Data supplied:

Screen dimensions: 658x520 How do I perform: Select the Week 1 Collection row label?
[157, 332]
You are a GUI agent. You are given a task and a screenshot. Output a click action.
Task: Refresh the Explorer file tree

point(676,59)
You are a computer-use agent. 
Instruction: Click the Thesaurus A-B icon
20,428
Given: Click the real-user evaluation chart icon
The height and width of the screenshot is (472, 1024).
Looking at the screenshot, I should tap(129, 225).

Required work: Copy the listing above exactly as it appears, line for line.

Completed task:
Screen dimensions: 658x520 How do I perform: Select the Week 1 Collection row label?
[157, 332]
You are a GUI agent. You are given a task and a screenshot. Output a click action.
Task: Refresh the Explorer file tree

point(676,59)
You are a computer-use agent. 
Instruction: Click the Thesaurus A-B icon
20,428
Given: Click the real-user evaluation chart icon
The height and width of the screenshot is (472, 1024).
Looking at the screenshot, I should tap(129, 225).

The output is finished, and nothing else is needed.